Transcribe the whole listing below without changing a word, but leave out every image.

----- Data extracts -----

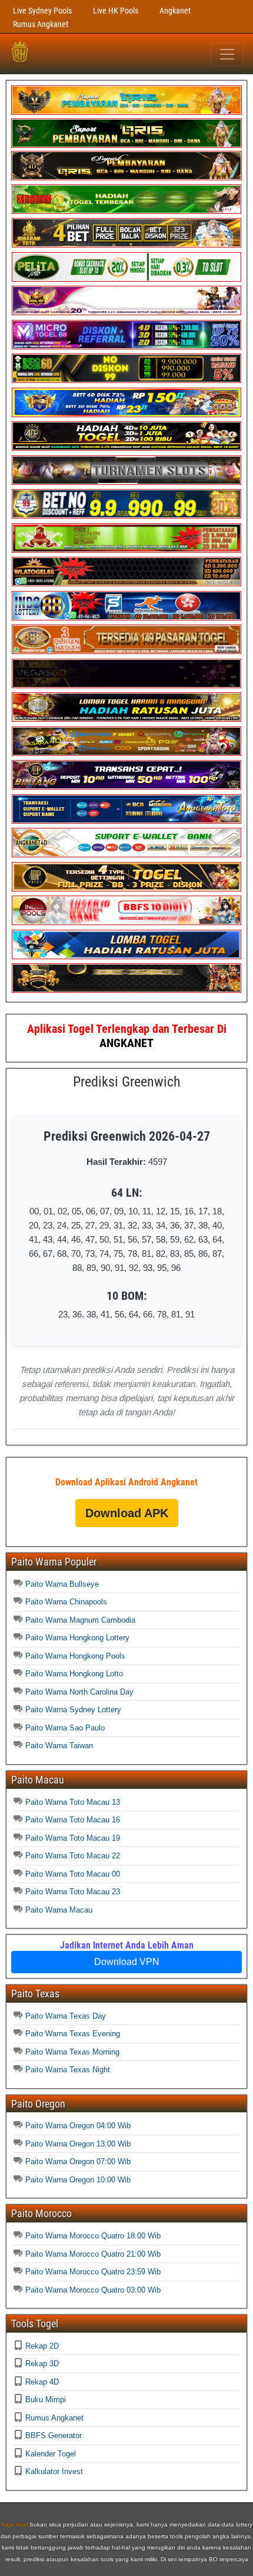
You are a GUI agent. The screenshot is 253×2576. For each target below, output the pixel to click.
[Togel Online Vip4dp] (126, 448)
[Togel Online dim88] (126, 145)
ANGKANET (126, 1043)
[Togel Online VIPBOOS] (126, 112)
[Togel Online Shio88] (126, 719)
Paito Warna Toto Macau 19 (72, 1838)
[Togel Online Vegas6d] (126, 685)
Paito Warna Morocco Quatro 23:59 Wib (93, 2271)
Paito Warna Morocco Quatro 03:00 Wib (93, 2290)
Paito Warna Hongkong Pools (75, 1656)
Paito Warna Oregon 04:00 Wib (78, 2125)
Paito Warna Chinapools (66, 1601)
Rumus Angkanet (40, 24)
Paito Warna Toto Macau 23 (72, 1891)
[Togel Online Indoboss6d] (126, 380)
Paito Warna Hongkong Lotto (74, 1673)
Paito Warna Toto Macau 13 (72, 1802)
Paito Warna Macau (58, 1909)
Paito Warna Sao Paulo (65, 1727)
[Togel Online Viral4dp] (126, 312)
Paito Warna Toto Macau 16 (72, 1819)
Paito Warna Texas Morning (72, 2051)
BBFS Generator (53, 2435)
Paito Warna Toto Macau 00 (72, 1874)
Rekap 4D (42, 2381)
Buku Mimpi (45, 2399)
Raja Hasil (14, 2524)
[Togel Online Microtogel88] (126, 346)
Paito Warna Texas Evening (72, 2033)
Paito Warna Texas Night (67, 2069)
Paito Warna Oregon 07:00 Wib (78, 2161)
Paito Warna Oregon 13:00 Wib (78, 2143)
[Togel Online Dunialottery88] (126, 651)
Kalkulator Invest (54, 2471)
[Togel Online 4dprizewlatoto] (126, 888)
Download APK (126, 1513)
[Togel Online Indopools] (126, 922)
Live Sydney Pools (42, 10)
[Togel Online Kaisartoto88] (126, 550)
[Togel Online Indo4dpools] (126, 956)
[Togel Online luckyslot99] (126, 515)
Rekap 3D (42, 2363)
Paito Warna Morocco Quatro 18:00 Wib (93, 2235)
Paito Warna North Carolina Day (79, 1691)
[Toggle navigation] (227, 54)
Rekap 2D (42, 2345)
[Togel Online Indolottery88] (126, 617)
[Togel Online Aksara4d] (126, 753)
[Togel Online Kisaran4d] (126, 211)
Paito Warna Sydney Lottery (73, 1709)
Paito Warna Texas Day (65, 2016)
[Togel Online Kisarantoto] (126, 244)
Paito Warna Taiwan (59, 1745)
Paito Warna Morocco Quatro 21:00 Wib (93, 2254)
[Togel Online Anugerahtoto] (126, 821)
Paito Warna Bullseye (62, 1584)
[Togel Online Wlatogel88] (126, 583)
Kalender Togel (50, 2453)
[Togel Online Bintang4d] (126, 786)
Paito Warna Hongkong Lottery (77, 1637)
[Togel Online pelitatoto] (126, 279)
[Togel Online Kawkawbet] (126, 482)
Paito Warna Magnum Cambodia (80, 1620)
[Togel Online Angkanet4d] (126, 854)
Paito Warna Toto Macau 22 (72, 1855)
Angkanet (175, 10)
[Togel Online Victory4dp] (126, 414)
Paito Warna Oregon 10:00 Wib (78, 2179)
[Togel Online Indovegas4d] (126, 990)
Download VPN (126, 1962)
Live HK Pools (115, 10)
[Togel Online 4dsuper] (126, 177)
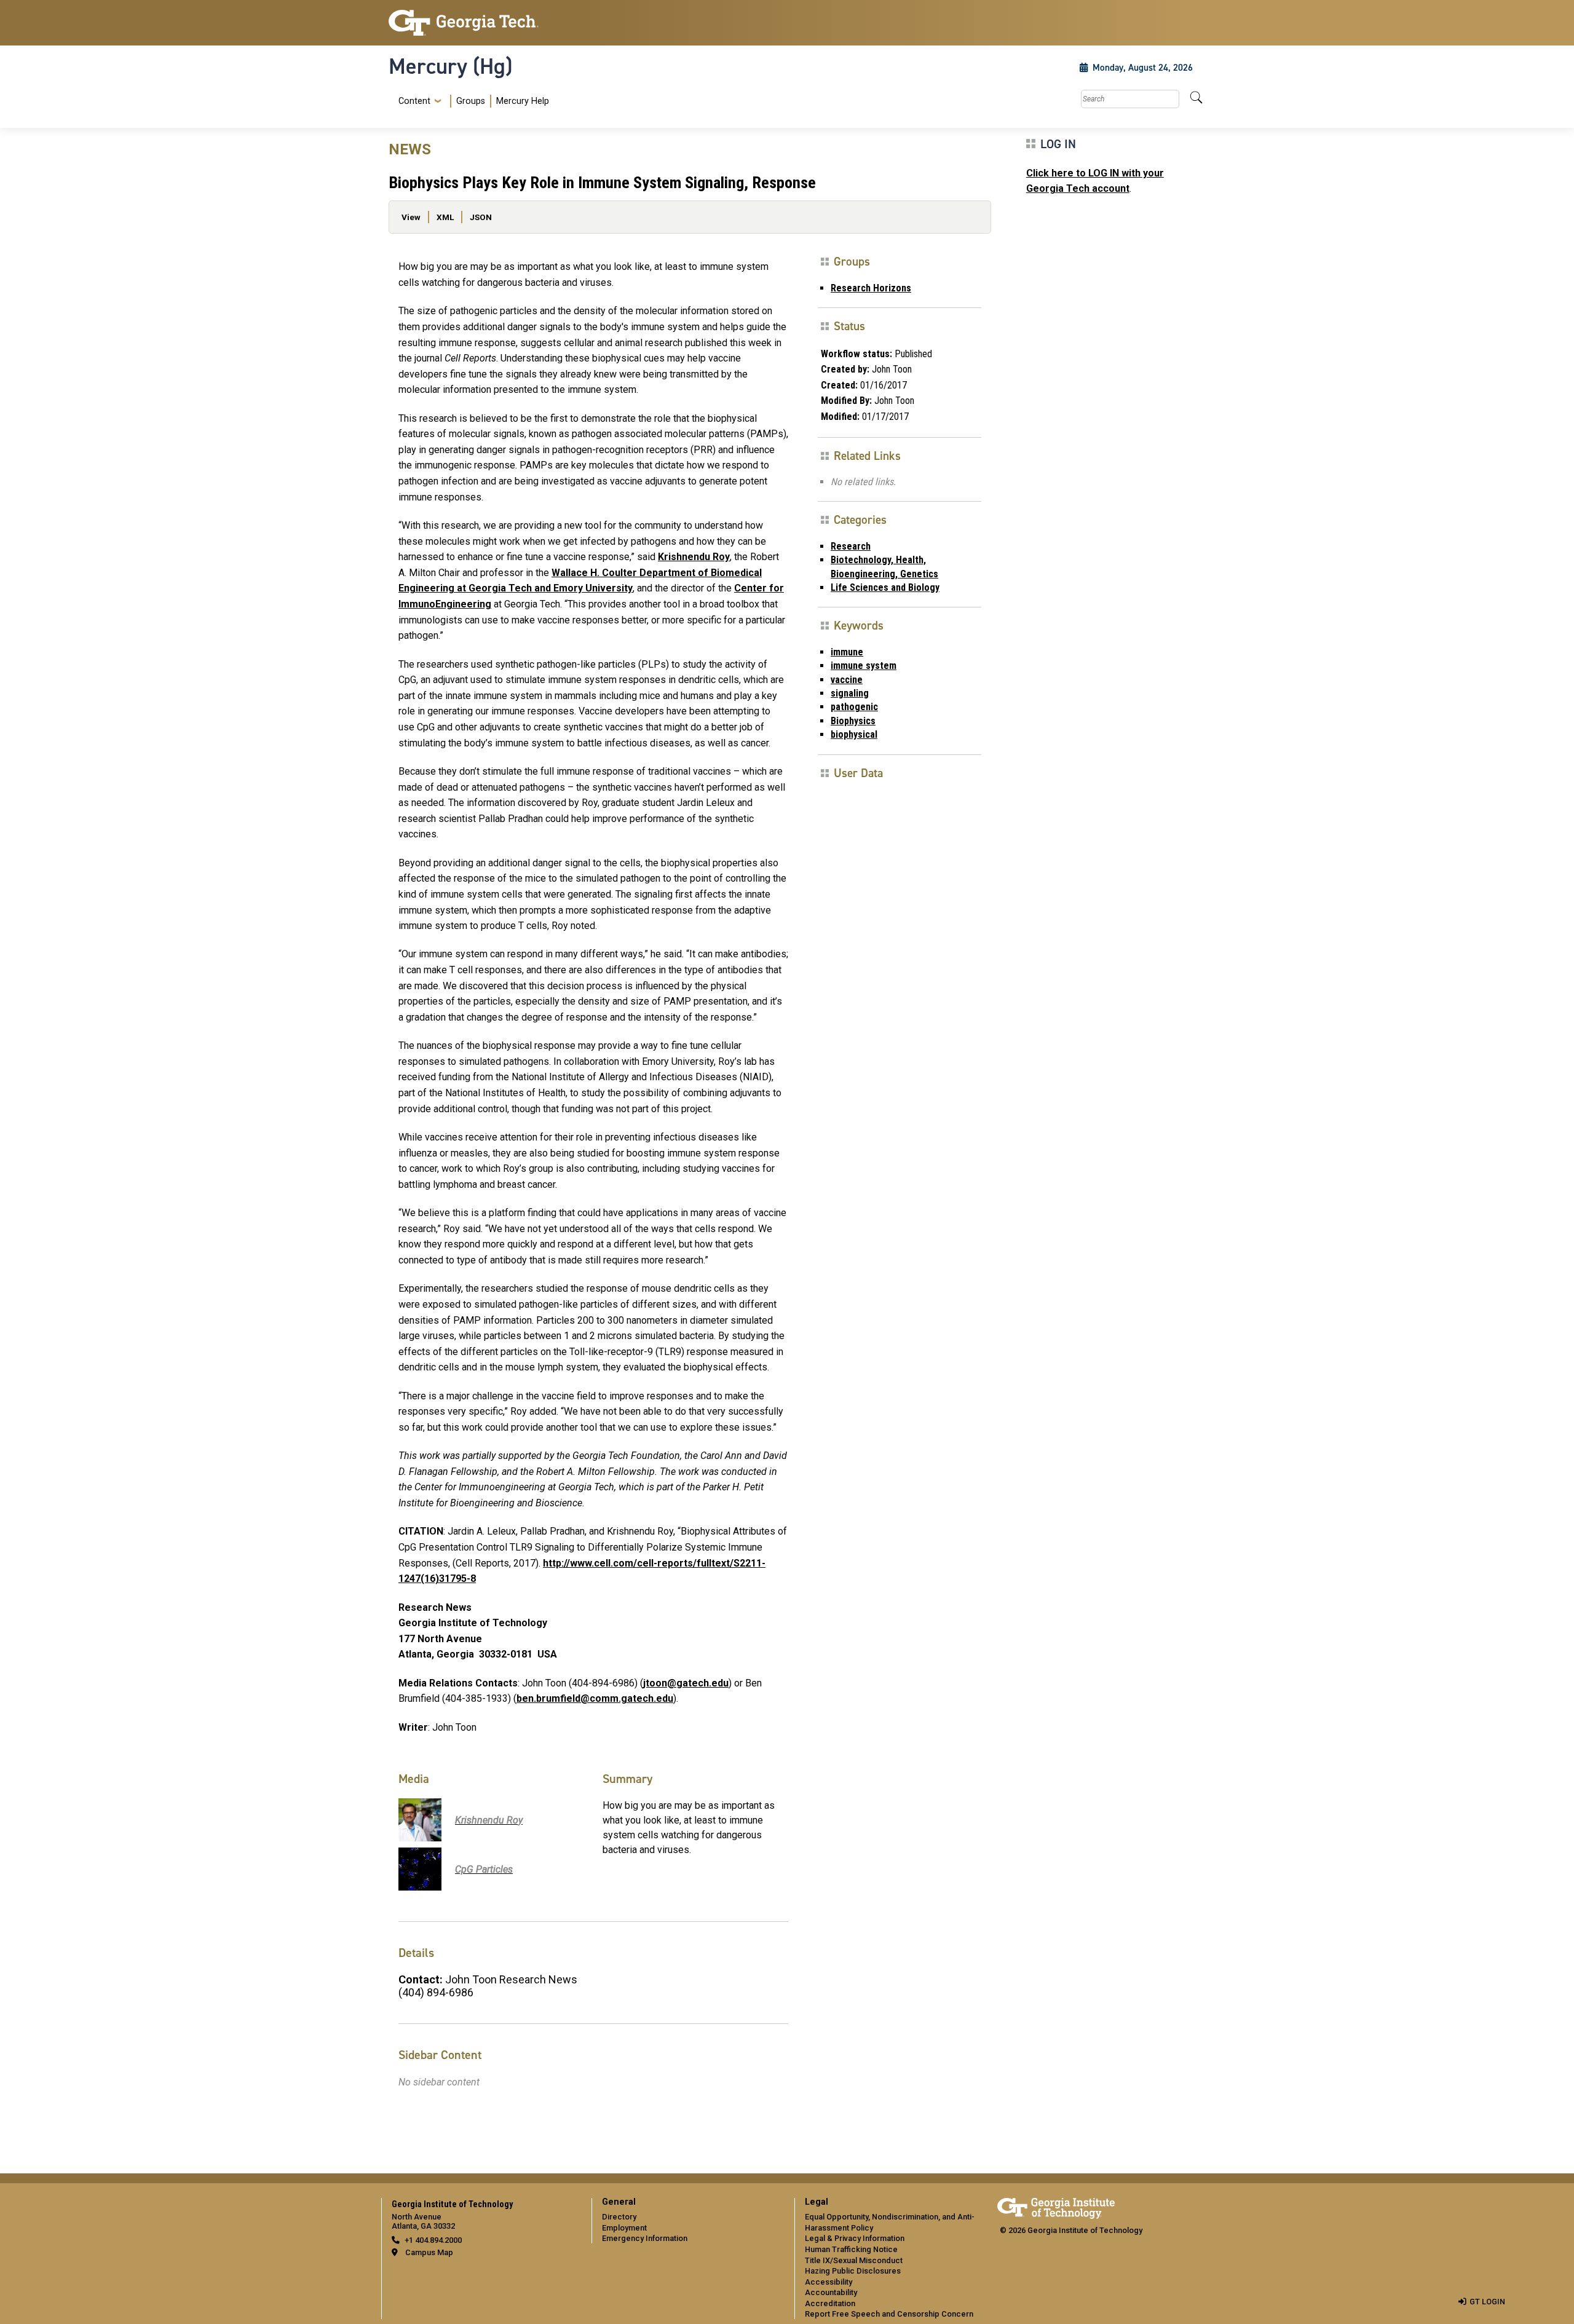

-----

### Answer to the exercise
You are a GUI agent. The screenshot is 253×2576. For each target below, output the pixel to click.
[Togel Online Vip4dp] (126, 448)
[Togel Online dim88] (126, 145)
ANGKANET (126, 1043)
[Togel Online VIPBOOS] (126, 112)
[Togel Online Shio88] (126, 719)
Paito Warna Toto Macau 19 (72, 1838)
[Togel Online Vegas6d] (126, 685)
Paito Warna Morocco Quatro 23:59 Wib (93, 2271)
Paito Warna Morocco Quatro 03:00 Wib (93, 2290)
Paito Warna Hongkong Pools (75, 1656)
Paito Warna Oregon 04:00 Wib (78, 2125)
Paito Warna Chinapools (66, 1601)
Rumus Angkanet (40, 24)
Paito Warna Toto Macau 23 (72, 1891)
[Togel Online Indoboss6d] (126, 380)
Paito Warna Hongkong Lotto (74, 1673)
Paito Warna Toto Macau 13 (72, 1802)
Paito Warna Macau (58, 1909)
Paito Warna Sao Paulo (65, 1727)
[Togel Online Viral4dp] (126, 312)
Paito Warna Toto Macau 16 (72, 1819)
Paito Warna Texas Morning (72, 2051)
BBFS Generator (53, 2435)
Paito Warna Toto Macau 00 (72, 1874)
Rekap 4D (42, 2381)
Buku Mimpi (45, 2399)
Raja Hasil (14, 2524)
[Togel Online Microtogel88] (126, 346)
Paito Warna Texas Evening (72, 2033)
Paito Warna Texas Night (67, 2069)
Paito Warna Oregon 07:00 Wib (78, 2161)
Paito Warna Oregon 13:00 Wib (78, 2143)
[Togel Online Dunialottery88] (126, 651)
Kalkulator Invest (54, 2471)
[Togel Online 4dprizewlatoto] (126, 888)
Download APK (126, 1513)
[Togel Online Indopools] (126, 922)
Live Sydney Pools (42, 10)
[Togel Online Kaisartoto88] (126, 550)
[Togel Online Indo4dpools] (126, 956)
[Togel Online luckyslot99] (126, 515)
Rekap 3D (42, 2363)
Paito Warna Morocco Quatro 18:00 Wib (93, 2235)
Paito Warna North Carolina Day (79, 1691)
[Toggle navigation] (227, 54)
Rekap 2D (42, 2345)
[Togel Online Indolottery88] (126, 617)
[Togel Online Aksara4d] (126, 753)
[Togel Online Kisaran4d] (126, 211)
Paito Warna Sydney Lottery (73, 1709)
Paito Warna Texas Day (65, 2016)
[Togel Online Kisarantoto] (126, 244)
Paito Warna Taiwan (59, 1745)
Paito Warna Morocco Quatro 21:00 Wib (93, 2254)
[Togel Online Anugerahtoto] (126, 821)
Paito Warna Bullseye (62, 1584)
[Togel Online Wlatogel88] (126, 583)
Kalender Togel (50, 2453)
[Togel Online Bintang4d] (126, 786)
Paito Warna Hongkong Lottery (77, 1637)
[Togel Online pelitatoto] (126, 279)
[Togel Online Kawkawbet] (126, 482)
Paito Warna Magnum Cambodia (80, 1620)
[Togel Online Angkanet4d] (126, 854)
Paito Warna Toto Macau 22 (72, 1855)
Angkanet (175, 10)
[Togel Online Victory4dp] (126, 414)
Paito Warna Oregon 10:00 Wib (78, 2179)
[Togel Online Indovegas4d] (126, 990)
Download VPN (126, 1962)
Live HK Pools (115, 10)
[Togel Online 4dsuper] (126, 177)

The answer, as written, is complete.